Mit den Stelzengehern und Feuerspuckern, die sich 1980 mithilfe einer kanadischen Förderung ihre erste Tournee finanzierten, hat der heutige Cirque du Soleil nicht mehr viel zu tun. Der Name steht für aufwendiges artistisches Spektakel, für gewitzte Akrobatik in schillernden Kostümen, eingebettet in Bühnenshows, die der Turnerei gern die Anmutung epischer Erzählungen geben. 4000 Leute sind bei diesem Zirkus beschäftigt, 18 Produktionen sind derzeit parallel zu sehen – in Las Vegas oder auf Tourneen in der ganzen Welt. Eine davon macht nun in Wien Halt: „Totem“, 2010 uraufgeführt, läuft noch bis 22. April in einem Zirkuszelt in Neu-Marx.

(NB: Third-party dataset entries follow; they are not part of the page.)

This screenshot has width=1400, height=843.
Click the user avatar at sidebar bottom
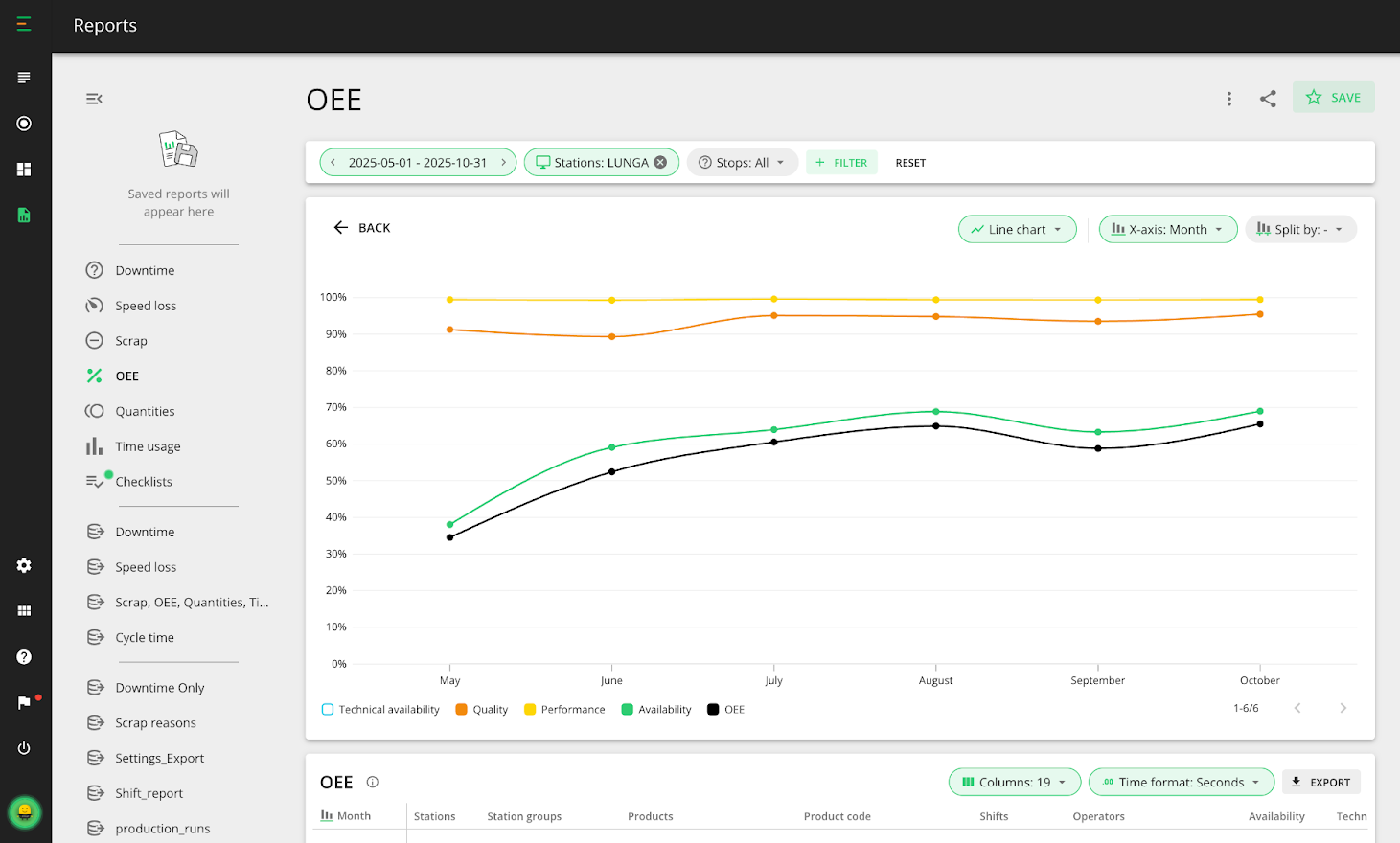tap(24, 812)

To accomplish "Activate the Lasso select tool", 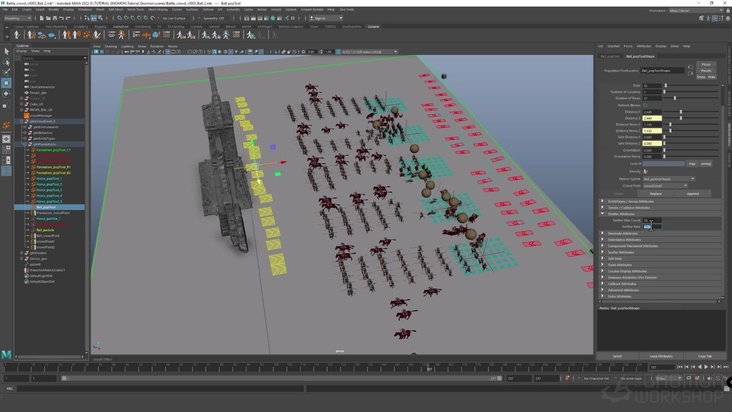I will pyautogui.click(x=6, y=62).
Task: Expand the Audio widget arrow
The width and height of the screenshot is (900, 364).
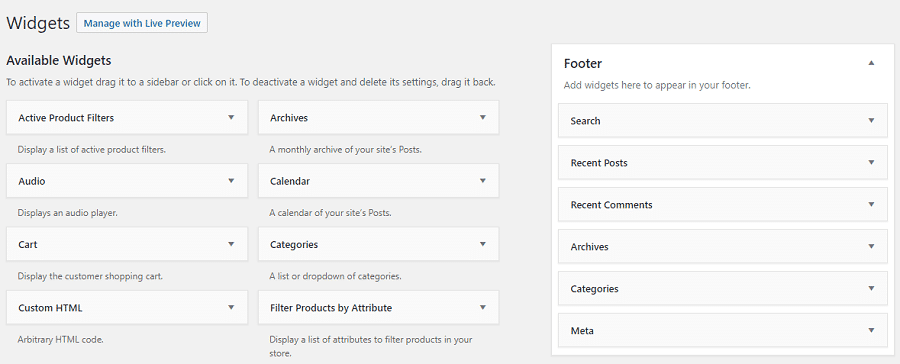Action: click(x=231, y=180)
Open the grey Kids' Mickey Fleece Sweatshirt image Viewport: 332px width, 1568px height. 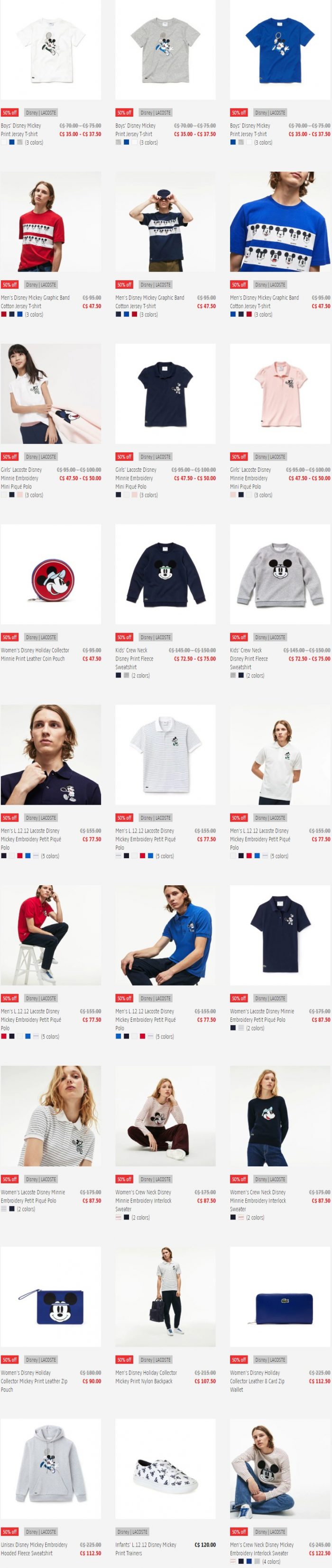tap(280, 574)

Der Regisseur und „Autor“ der Show, Robert Lepage, frequentiert als Theatermacher die Festivals dieser Welt. Auch bei den Festwochen war er schon. Er hat Opern inszeniert, auch an der Met – etwa den „Ring des Nibelungen“ mit einem Bühnenbild, das so schwer war, dass die Bühne mit Stahlbalken verstärkt werden musste. An technischem Bombast mangelt es auch „Totem“ nicht. Ein riesiger Schildkrötenpanzer, unter dem es wallt und rumort, entpuppt sich bald als raffiniertes Trampolin- und Reckgerüst, auf dem Artisten, die an farbige Frösche erinnern, umherwirbeln.

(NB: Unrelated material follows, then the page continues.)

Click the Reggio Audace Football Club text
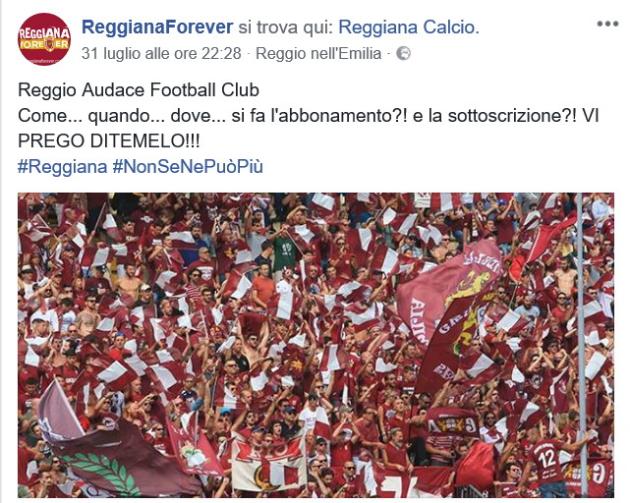The width and height of the screenshot is (630, 503). point(139,90)
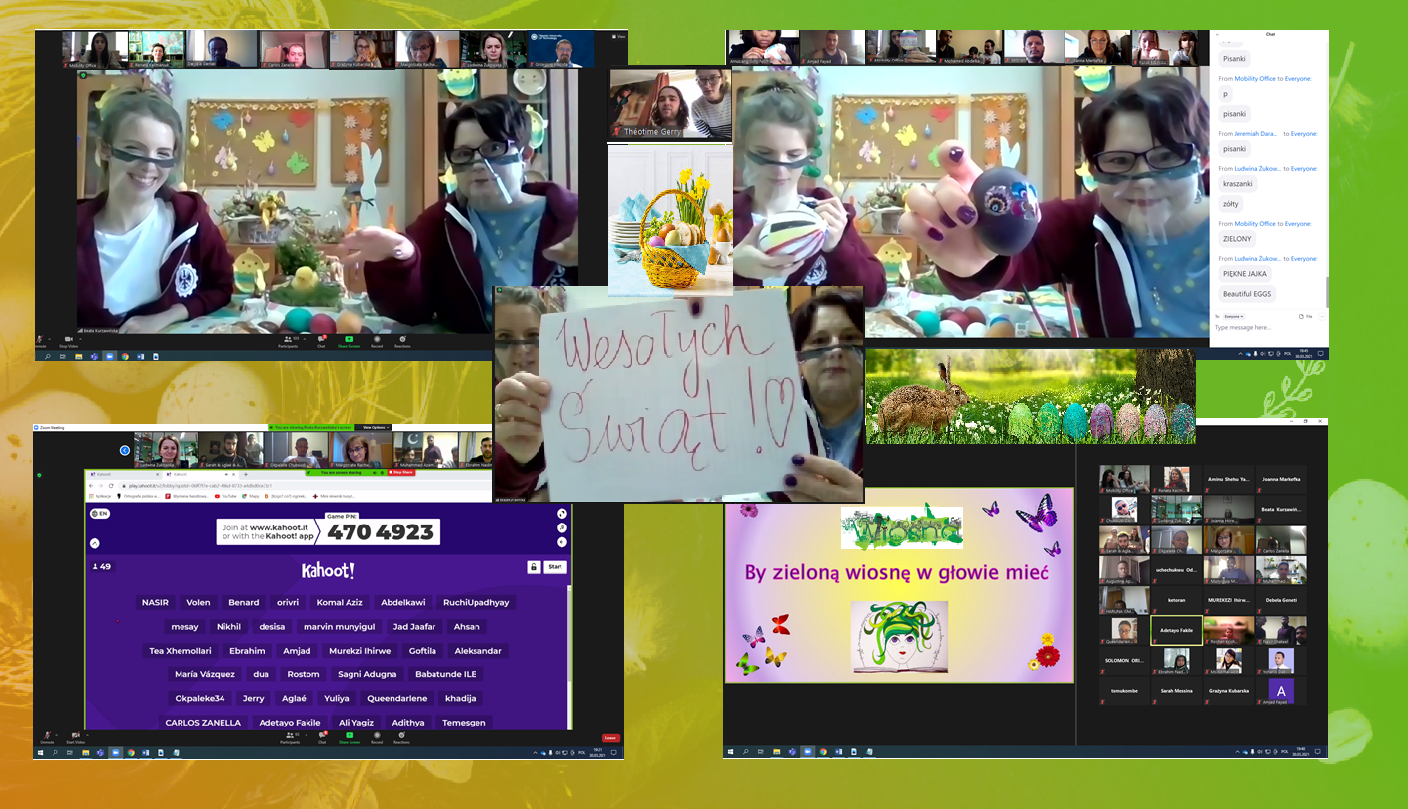This screenshot has width=1408, height=809.
Task: Open the chat recipient Everyone dropdown
Action: coord(1233,316)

Am Ende der Show werden wieder ähnlich bunte Menschen, von biegbaren Balken katapultiert, durch die Luft fliegen. Nur dass ihre Kostüme an die Muster „verlorener südamerikanischer Zivilisationen“ erinnern sollen und ihre Kopfbedeckungen an Astronautenhelme. Vom Amphibienstatus zum modernen Menschen, der seiner Schwerkraft zu entgehen sucht: Diese Show hat sich das hohe Ziel gesteckt, die Evolution und Kulturgeschichte der Menschheit darzustellen. Sie scheitert dabei kolossal.

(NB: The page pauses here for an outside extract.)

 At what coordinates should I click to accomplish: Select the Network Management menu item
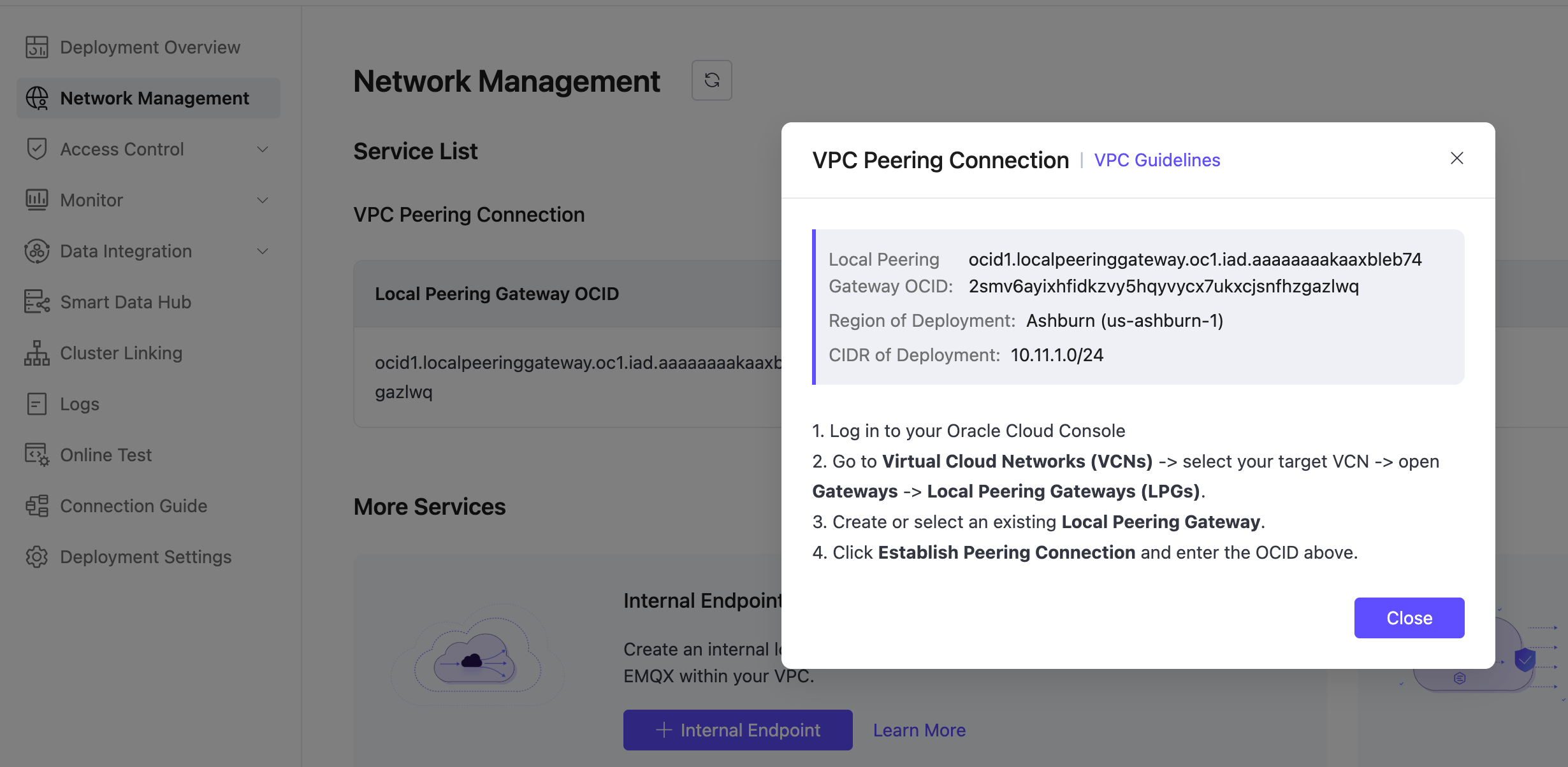[x=154, y=97]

Nicht nur, weil die Szenen, in denen ein Darwin-hafter verrückter Professor und eine Art geheimnisvoller Konquistador über die Bühne schleichen, großteils Pausenfüller sind. Sondern auch, weil viele Nummern ausstattungsmäßig eine Parade der Ethno-Klischees bilden. Auf den Reifentanz eines Mannes im Indianer-Kostüm folgt eine Muskelshow mit einem italienischen Möchtegern-Casanova im Badehoserl, bevor ein wandelndes Evolutionsdiagramm auf die Bühne marschiert: ganz hinten ein gebückter Affe, vornan ein Businessmann mit Anzug und Koffer, der von seinen Vorstufen bis auf die Unterwäsche beklaut wird und auf einem klappbaren Poledance-Gerüst seinen inneren Primaten hervorkehrt.

Darwin jongliert im Glaskegel

Über die unlogische szenische Ausgestaltung der Show hinwegzusehen wird einem hier aber auch leicht gemacht. Denn akrobatisch überzeugt „Totem“ auf ganzer Linie. Und in ihren Bann zieht die Show dank traumhafter visueller Effekte ebenso. Atemberaubend, wie sich da ein Artistenpaar auf dem Trapez in schwindelnder Höhe zu Live-Gesang umgarnt und umschlingt, während zugleich jeder der beiden seinen Platz auf dem kleinen Gerät zu behaupten versucht.

Sehr nette Clownnummern bewahren das Publikum davor, vor lauter Spektakel zu ermatten. Und auch dieser Darwin läuft noch zur Hochform auf: In einem großen gläsernen Kegel rollt er virtuos leuchtende Bälle. Gewissermaßen bringt er auf den Punkt, was diese Show darstellt: die Evolution als wilden Jonglage-Akt.